Tuesday, July 14, 2009

"A Proposal for Israeli-Syrian Peace"

Via the PULSE

Uri Misgav in Yedioth Ahronoth:

"Frederick Hoff, President Barack Obama's man for negotiations between Israel and Syria, began an intensive three-day visit to Israel yesterday.
It remains unknown what messages Hoff, a diplomat who specializes in resolving international conflicts, will take with him to Damascus. What is known is the outline that Hoff presented to the Israeli leadership.
........... Hoff shows a rare sensitivity to the two sides' psychological situations, including a particularly impressive in-depth analysis of the water issue and the Sea of Galilee. That element is particularly important, because at the focal point of the document is the idea of creating a "nature reserve" (or a park) that is geared first and foremost to overcome the psychological problems that have prevented the two sides from reaching an agreement to date.
It is important to understand and to bear in mind that in all the talks that have been held between Israel and Syria ever since the "deposit" that Rabin left with secretary of state Warren Christopher (including during the first Netanyahu government), the parties reached nearly complete agreement on a series of pressing issues: withdrawal and the evacuation of the settlements, security arrangements and early warning stations, demilitarizing the Golan Heights and the use of the water sources. The obstacle that stood in the way of a signed agreement was the inability of the two sides to agree on the final border that would demarcate Syrian sovereignty on the Golan Heights. The Americans' intention to renew the talks is based on their faith in their ability to resolve that old problem.

What precisely does the "nature reserve" proposal involve?
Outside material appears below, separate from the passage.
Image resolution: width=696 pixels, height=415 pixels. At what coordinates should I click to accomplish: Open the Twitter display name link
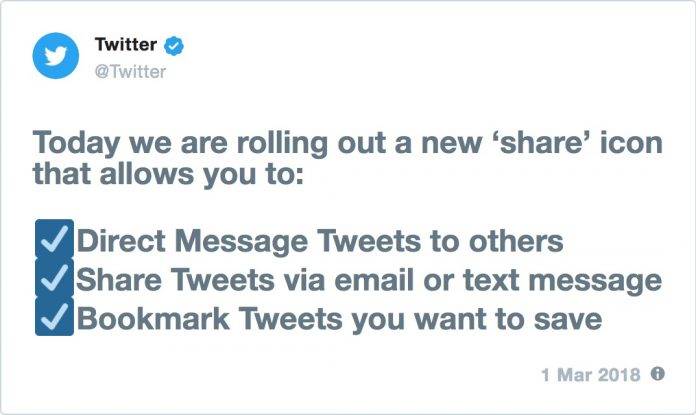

As noted above, it is geared to provide what is mainly a psychological solution that will allow the two parties to reach an agreement and to feel that their psychological needs have been met. A variety of versions of this agreement have been circulating for the past 13 years already. Hoff mentioned it in a document ten years ago and itemized it in a detailed position paper he wrote in 2001.The ground-breaking idea is to separate sovereignty from control. In other words, not to have the line of sovereignty necessarily convey the line up until which use can be made of the area. Simply put, to reach an agreement about a certain area in the southern Golan Heights and the eastern shores of the Sea of Galilee that will formally be placed under Syrian sovereignty, but in practice will be accessible to the two parties-without them having to present passports and pass through border control.
Hoff and others suggest that a variety of civilian uses can be made of those nature reserves: hiking, touring, and perhaps even academic and agricultural activity.
One of the important things about the current Hoff document is what is absent from it. The document does not specify precisely the boundaries of the nature reserve. Officials who were in touch with Hoff in previous years said that he had taken into account comments that were presented to him after the publication of his previous document in 2001, at which point he appended an explicit and precise map of the desired nature reserve. This time he has refrained from repeating that course of action. Refraining from appending a map would seem to indicate that the Americans have concluded that it would be best to leave that issue completely open to negotiation."